This morning I had a pretty good idea. Really the best ideas are the ones that solve like 3 problems at once and in hindsight just seem stupidly obvious.
I touched on this in the previous post, but I will reiterate below for clarity:
So, I currently have two major categories of puzzle panel in the game. The first, which I call “freeform” or “togglers” is a simple grid which you can move around on and toggle tiles at your leisure. The second type of puzzle in the game which I call “snake” puzzles, after the game of the same name.
I just call them that because they have a certain movement type where you must highlight connected squares in order and cannot cross over tiles you have already lit up. You’re sort of drawing a line. Otherwise, they aren’t that similar to Snake, in that you don’t have a fixed length and you aren’t collecting anything along the way.
As I mentioned in last week’s post, I’ve been thinking about changing the overall input method in order to avoid the weird mode switching and the sort of unnatural feel of the cursor. The solution was proposed by Casey Muratori, and is pretty simple: Just always have the player be walking around, even when they are solving panels.
Now, this is really no problem for the toggler panels, as you just move the player around and press a button when you want to switch the tile you are standing on. But for the snake panels, it’s a bit more of a difficult problem. How do I enforce the rules such that the player cannot cross over the line they have already drawn.
My first idea was that perhaps each tile would raise up into a wall behind the player as they stepped off of it. This is good in that it enforces the impassibility of the line by utilizing the collision detection of the player. However, it has the nasty issue of not really lining up with the original mechanic. The problem there is about what happens when the player gets to the last tile of the shape they were wanting to fill in. Since the shape is not really raised/lit up until the player steps off of tile normally, there are really only two options: either the player must step off of the panel entirely, or the tiles have to light up when you step on them but only raise up when you step off of them.
Neither of these solutions really made me feel very happy, because it didn’t have a good unification between raised tiles and highlighted ones. In short: it seemed pretty forced.
As I also mentioned in the last post, I was also having issues with how you would even define where you would start on that type of panel. If we are saying the player can go around and hit a button on the panel, they can really go and do that anywhere. But for gameplay purposes, sometimes I want to constrain where the player can draw the line from.
So, the idea I came up with this morning is represented in the following gif (just a mockup, but the final thing should be somewhat similar):
So, what is it?
Essentially it is the same as the “can’t start here” tiles of the last post, only represented in a way that is similar to the “raised walls” idea from before. So the player starts on the raised area, which acts as a button, depressing and lighting up. At that point, the next available tiles raise up and can then be pressed. If there are multiple tiles to choose from, all of them depress when one button is pressed, but only the one the player was standing on remains lit.

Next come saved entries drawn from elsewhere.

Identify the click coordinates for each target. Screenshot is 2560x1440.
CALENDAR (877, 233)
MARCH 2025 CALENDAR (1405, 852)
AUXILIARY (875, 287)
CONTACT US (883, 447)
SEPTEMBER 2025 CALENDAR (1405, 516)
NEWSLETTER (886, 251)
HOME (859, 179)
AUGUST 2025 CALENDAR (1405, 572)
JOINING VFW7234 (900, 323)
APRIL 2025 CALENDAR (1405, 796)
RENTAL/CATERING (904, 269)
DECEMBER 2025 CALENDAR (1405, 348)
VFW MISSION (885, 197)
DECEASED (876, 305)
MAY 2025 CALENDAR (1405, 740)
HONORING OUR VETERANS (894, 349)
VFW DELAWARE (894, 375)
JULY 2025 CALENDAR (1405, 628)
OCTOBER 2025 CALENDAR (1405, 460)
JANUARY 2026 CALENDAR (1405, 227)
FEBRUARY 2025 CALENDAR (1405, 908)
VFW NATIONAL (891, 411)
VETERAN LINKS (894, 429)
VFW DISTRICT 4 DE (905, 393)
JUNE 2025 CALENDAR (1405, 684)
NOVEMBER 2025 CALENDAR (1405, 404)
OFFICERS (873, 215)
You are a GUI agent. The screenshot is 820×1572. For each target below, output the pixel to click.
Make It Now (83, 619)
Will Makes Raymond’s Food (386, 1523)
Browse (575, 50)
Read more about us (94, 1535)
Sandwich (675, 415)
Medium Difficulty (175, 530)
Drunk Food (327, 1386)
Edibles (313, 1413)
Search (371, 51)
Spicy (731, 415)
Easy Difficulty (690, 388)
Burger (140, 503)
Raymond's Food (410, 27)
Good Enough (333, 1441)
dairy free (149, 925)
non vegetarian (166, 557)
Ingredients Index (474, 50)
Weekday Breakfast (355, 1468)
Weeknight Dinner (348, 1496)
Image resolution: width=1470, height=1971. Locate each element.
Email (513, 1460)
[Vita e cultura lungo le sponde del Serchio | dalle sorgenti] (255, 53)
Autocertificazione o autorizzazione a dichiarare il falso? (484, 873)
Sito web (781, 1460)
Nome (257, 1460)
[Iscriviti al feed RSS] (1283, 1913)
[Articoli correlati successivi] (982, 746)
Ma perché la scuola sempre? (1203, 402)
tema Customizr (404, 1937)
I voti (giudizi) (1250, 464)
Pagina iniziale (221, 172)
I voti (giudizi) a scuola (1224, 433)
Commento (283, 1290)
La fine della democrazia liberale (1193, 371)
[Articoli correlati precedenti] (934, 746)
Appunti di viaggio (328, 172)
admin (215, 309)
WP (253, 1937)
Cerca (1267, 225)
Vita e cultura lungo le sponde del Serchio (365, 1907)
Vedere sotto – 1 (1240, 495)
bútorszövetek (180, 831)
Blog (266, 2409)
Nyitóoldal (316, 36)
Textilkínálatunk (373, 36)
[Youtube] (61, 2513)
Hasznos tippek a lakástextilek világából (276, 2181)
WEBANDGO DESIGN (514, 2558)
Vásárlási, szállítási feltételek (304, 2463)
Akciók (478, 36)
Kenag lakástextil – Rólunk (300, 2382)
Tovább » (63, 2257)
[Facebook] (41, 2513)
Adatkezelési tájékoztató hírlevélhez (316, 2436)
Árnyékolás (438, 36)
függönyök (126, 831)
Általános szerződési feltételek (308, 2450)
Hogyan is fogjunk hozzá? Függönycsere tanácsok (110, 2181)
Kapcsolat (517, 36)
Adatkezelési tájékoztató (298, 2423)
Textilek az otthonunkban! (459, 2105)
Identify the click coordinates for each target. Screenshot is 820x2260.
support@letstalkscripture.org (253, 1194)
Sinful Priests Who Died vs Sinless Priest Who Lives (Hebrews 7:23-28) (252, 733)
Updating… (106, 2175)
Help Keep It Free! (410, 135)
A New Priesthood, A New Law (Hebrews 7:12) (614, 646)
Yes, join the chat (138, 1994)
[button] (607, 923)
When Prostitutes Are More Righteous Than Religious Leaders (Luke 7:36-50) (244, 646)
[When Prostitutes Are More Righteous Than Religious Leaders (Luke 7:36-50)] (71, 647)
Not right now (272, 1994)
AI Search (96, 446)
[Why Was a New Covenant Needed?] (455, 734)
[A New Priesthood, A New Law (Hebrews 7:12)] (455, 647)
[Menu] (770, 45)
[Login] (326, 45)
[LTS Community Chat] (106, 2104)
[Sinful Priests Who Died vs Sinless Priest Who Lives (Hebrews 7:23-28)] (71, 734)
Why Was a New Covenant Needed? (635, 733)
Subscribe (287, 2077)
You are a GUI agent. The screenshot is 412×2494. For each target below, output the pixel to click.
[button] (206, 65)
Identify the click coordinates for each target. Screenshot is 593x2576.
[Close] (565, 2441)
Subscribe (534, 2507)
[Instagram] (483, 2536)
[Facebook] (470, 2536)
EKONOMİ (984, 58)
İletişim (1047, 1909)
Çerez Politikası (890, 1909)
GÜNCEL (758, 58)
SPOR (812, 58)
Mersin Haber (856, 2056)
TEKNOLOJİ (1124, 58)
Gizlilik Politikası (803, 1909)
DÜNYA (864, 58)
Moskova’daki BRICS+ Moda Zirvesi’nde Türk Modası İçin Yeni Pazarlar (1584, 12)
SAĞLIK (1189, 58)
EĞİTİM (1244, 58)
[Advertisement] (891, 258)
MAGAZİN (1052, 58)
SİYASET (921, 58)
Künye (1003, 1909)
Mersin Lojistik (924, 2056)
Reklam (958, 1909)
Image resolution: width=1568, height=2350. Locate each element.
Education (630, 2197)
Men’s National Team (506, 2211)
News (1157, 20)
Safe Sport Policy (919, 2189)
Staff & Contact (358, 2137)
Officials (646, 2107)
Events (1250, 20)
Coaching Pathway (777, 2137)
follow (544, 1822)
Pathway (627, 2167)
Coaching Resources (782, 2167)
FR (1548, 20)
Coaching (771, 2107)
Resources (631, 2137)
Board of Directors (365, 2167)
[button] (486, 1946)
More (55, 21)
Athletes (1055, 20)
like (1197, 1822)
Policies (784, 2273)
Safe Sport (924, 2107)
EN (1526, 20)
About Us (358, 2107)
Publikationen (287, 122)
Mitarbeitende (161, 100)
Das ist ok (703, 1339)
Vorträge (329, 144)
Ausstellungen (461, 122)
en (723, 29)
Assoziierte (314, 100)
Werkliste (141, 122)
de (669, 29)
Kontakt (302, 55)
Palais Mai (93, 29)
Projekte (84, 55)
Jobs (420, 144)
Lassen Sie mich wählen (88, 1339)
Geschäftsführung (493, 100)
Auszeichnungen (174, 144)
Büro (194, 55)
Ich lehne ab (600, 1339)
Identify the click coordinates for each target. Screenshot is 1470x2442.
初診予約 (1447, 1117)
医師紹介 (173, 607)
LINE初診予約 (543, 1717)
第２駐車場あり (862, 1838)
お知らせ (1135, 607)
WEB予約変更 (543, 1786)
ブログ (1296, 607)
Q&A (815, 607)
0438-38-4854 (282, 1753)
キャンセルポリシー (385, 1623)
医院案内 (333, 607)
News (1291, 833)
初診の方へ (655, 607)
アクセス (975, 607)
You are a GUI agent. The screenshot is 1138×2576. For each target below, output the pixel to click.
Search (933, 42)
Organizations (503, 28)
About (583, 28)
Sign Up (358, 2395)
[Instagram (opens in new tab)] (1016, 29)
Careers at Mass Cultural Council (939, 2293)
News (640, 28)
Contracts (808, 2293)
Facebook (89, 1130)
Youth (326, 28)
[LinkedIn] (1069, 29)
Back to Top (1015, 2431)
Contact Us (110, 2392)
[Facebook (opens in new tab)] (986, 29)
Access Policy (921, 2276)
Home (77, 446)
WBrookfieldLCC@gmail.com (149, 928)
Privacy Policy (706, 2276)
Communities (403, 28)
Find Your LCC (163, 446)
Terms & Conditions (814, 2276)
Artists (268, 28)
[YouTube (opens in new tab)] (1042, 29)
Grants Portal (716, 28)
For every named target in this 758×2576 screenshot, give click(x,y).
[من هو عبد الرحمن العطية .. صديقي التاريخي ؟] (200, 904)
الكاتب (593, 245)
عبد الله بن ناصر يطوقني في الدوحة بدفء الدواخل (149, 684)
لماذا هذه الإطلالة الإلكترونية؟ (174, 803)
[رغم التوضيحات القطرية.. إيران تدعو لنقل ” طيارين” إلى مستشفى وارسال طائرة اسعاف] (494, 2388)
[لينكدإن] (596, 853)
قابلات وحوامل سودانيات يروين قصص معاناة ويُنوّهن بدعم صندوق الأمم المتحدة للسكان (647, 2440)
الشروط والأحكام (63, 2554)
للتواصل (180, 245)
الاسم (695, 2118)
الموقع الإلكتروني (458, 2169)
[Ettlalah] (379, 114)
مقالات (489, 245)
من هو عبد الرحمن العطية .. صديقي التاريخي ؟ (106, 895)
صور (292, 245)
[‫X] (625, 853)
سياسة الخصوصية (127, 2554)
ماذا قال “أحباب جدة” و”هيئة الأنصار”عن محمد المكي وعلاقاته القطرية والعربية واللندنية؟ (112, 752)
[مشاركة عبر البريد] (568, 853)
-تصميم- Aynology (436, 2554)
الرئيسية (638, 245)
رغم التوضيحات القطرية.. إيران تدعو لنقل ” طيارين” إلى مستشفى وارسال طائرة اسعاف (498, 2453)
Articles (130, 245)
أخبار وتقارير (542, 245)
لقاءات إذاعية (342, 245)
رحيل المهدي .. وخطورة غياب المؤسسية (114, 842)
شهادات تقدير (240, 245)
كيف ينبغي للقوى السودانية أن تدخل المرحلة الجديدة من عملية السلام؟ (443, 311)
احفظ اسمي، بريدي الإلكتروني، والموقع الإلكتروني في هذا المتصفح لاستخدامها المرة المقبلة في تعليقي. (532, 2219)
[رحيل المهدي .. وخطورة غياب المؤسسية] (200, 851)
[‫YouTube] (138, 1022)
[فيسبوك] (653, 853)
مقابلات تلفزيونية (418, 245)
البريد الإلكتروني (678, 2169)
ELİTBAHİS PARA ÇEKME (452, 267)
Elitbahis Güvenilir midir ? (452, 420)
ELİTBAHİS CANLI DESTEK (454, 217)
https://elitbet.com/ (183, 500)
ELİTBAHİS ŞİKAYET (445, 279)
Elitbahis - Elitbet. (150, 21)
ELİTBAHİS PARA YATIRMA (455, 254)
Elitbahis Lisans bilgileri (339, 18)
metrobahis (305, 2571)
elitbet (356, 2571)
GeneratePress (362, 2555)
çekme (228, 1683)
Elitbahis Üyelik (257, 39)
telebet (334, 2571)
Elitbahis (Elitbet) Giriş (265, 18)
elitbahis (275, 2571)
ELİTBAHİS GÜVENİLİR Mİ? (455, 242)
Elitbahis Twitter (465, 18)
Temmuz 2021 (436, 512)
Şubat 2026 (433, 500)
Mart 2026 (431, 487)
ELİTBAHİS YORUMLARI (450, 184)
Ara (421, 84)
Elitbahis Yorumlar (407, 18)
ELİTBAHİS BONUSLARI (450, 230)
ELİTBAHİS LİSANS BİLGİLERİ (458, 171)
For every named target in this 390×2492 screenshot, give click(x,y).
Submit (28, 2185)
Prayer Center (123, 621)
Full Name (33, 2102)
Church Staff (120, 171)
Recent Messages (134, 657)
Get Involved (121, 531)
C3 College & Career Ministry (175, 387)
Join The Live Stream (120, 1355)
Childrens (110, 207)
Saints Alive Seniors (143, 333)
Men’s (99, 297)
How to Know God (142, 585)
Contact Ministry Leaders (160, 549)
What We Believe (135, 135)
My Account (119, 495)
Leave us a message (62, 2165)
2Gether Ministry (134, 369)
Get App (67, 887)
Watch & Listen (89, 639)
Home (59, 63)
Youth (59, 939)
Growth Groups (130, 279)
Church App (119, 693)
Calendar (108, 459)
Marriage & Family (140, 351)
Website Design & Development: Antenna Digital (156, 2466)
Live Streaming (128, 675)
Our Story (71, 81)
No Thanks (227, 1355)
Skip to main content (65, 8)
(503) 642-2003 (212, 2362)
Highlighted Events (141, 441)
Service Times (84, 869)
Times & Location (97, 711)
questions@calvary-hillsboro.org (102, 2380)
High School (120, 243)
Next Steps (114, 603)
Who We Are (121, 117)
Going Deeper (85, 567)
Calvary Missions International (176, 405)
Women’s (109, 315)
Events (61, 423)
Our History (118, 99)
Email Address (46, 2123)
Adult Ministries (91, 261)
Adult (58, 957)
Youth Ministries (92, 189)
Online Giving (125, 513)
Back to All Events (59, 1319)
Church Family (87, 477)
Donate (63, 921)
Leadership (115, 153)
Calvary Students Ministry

I usually gravitate towards the ideas that feel like the most elegant representation of an idea. And since I first realized I had this problem, I was really struggling to find anything elegant. It just felt like I was trying to shoehorn the old puzzles into a new mechanic. But this I feel like is a really beautiful solution that enforces the rules of the original mechanic and translates it into a new input method while feeling actually better than the original mechanic did.
I still have one problem to solve with the input method change, which is actually an old problem. And that is visually distinguishing between the two main panel types. I can either have the player always press a button when their avatar is standing over the tile they want to depress, and the toggler panel also will just have a bunch of the button tiles that are raised up and behave a bit differently.
Not totally happy with that, but I’m reaching a point in my game design career that I’ve started to just be at peace and know that a good and elegant idea will come along eventually. The game doesn’t have to ship tomorrow.
Until it does, then maybe we just go with what seems the least bad, or try to cut what we can.